Os cartões de crédito são uma das formas de pagamento que mais crescem no País nos últimos anos e são sem dúvidas um dos grandes vilões do orçamento, com taxas e encargos que tiram qualquer um do sério. Além disso, muitos usuários desse sistema de crédito ainda se sentem bastante confusos quando se deparam com a fatura do cartão: diversas informações e cálculos nem sempre muito claros. Por sinal, especialistas orientam os consumidores a conhecerem e entenderem a fatura do cartão como forma de se prevenir contra um abuso da operadora e controlar-se para as compras futuras.

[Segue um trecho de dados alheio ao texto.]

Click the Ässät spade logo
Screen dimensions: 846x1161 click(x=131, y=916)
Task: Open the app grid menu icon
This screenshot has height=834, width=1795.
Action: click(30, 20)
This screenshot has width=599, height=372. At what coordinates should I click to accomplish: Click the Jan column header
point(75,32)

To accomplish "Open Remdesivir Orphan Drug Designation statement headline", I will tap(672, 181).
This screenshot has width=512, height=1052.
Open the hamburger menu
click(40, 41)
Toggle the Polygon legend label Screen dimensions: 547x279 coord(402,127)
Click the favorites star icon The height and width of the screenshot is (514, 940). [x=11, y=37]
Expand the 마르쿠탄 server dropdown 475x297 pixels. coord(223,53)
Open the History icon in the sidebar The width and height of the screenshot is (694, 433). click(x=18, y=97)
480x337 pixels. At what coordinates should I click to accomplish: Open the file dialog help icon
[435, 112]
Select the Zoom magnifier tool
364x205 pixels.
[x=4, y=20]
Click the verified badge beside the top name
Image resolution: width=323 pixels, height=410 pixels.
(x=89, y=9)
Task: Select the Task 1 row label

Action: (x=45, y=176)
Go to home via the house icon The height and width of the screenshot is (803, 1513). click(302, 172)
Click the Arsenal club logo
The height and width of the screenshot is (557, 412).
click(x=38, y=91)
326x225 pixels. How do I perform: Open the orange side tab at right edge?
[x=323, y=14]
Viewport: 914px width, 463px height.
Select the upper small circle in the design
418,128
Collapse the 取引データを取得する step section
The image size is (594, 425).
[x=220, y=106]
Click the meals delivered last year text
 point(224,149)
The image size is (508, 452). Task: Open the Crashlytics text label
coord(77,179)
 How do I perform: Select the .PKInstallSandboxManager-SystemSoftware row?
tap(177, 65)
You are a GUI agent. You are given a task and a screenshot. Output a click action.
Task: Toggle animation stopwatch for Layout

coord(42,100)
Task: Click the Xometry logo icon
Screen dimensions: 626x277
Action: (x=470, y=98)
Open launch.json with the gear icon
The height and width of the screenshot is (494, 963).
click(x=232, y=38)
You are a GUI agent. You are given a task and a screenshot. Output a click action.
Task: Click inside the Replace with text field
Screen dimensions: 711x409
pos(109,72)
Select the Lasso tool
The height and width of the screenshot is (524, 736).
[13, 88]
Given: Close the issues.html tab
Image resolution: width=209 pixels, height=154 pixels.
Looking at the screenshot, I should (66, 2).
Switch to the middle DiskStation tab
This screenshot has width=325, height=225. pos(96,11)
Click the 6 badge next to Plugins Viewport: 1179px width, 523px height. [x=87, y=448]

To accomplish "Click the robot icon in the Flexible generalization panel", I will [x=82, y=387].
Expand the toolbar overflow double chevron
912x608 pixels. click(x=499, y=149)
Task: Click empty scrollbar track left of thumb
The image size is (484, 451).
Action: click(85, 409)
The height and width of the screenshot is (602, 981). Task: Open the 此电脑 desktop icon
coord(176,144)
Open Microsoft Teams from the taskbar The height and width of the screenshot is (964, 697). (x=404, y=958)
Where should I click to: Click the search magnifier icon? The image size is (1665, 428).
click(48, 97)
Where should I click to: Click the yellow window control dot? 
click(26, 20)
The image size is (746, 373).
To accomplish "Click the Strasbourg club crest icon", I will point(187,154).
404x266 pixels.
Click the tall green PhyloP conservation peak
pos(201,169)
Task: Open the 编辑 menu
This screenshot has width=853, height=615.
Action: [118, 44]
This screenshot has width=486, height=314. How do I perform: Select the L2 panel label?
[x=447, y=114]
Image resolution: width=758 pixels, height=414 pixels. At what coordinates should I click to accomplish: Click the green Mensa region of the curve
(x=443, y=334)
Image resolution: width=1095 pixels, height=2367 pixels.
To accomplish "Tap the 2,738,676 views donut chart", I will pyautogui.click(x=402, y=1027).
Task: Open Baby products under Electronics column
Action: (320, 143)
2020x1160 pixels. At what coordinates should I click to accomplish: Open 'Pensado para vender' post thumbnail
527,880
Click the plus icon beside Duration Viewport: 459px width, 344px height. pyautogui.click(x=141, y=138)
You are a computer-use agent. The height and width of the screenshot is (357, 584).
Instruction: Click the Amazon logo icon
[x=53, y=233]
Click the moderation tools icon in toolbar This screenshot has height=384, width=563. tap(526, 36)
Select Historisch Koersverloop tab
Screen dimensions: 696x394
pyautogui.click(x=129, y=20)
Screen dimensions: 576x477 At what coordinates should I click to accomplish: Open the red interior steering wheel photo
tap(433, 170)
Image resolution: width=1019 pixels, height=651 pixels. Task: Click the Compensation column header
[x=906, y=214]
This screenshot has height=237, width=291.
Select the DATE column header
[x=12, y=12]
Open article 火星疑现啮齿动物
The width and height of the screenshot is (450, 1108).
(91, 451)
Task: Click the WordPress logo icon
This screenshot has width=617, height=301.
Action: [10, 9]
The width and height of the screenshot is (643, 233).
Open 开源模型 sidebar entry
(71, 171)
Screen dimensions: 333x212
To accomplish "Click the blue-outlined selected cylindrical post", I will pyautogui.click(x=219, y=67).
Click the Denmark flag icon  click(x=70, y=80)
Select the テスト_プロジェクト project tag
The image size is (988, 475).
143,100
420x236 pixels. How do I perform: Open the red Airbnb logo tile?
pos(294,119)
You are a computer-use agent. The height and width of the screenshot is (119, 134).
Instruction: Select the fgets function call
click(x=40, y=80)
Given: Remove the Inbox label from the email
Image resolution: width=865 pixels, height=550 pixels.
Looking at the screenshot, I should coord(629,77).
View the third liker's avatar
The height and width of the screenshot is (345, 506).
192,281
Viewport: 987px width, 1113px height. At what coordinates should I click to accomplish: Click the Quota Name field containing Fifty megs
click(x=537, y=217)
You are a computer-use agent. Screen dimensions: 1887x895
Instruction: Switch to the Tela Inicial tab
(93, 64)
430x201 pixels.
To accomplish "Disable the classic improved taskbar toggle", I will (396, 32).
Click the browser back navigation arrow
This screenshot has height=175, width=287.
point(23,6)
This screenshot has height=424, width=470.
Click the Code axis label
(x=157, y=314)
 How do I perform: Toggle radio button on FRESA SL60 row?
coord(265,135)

Segundo o gerente jurídico do Instituto Brasileiro de Defesa do Consumidor (Idec), Marcos Diegues, um extrato de cartão oferece muitas possibilidades e varia conforme o agente financeiro, mas tem que constar basicamente a data de vencimento da fatura, a taxa de anuidade do cartão, o limite de crédito e de saque, a taxa de juro rotativa, taxa de juro por atraso e multa, e, caso tenha feito compras no exterior, também deve estar informado a taxa de câmbio usada para determinar os gastos da fatura.
É interessante ainda, como destaca Diegues, que esteja especificado o saldo da fatura atual e a do mês anterior. Além disso, deve estar separado o saldo eventualmente remanescente que não tenha sido pago - inclusive com a taxa de juros aplicada. ''É preciso entender a fatura para se precaver e se defender de algum problema que porventura venha a ter'', disse o gerente do Idec.
Conforme ele, é importante também que estejam discriminadas todas as compras feitas no mês atual, com o nome do estabelecimento, e explicando se o pagamento foi feito à vista ou parcelado. Neste último caso, deve ser esclarecido a quantidade de parcelas, quantas já foram pagas e quantas faltam.
Outro detalhe fundamental e que o usuário precisa ter conhecimento é em relação ao limite de crédito. O valor precisa estar especificado em algum campo do extrato e, segundo Diegues, deve ser esclarecido para o usuário que as compras parceladas são abatidas desse limite, o qual fica reduzido enquanto as prestações não forem quitadas.
O pagamento mínimo é outro ponto que precisa ficar bem explicado para o consumidor. Este valor é expresso na fatura dos cartões e varia de uma administradora para outra, podendo variar entre 10% e 20%, mas a grande maioria exige um pagamento mínimo de 20%. O que o usuário tem que ter em mente, segundo Diegues é que caso esse valor não seja pago, ele terá que arcar com os encargos do juro rotativo sobre o saldo não pago, mais multa de mora e juros por atraso (veja quadro), que devem sempre estar explícitos na fatura.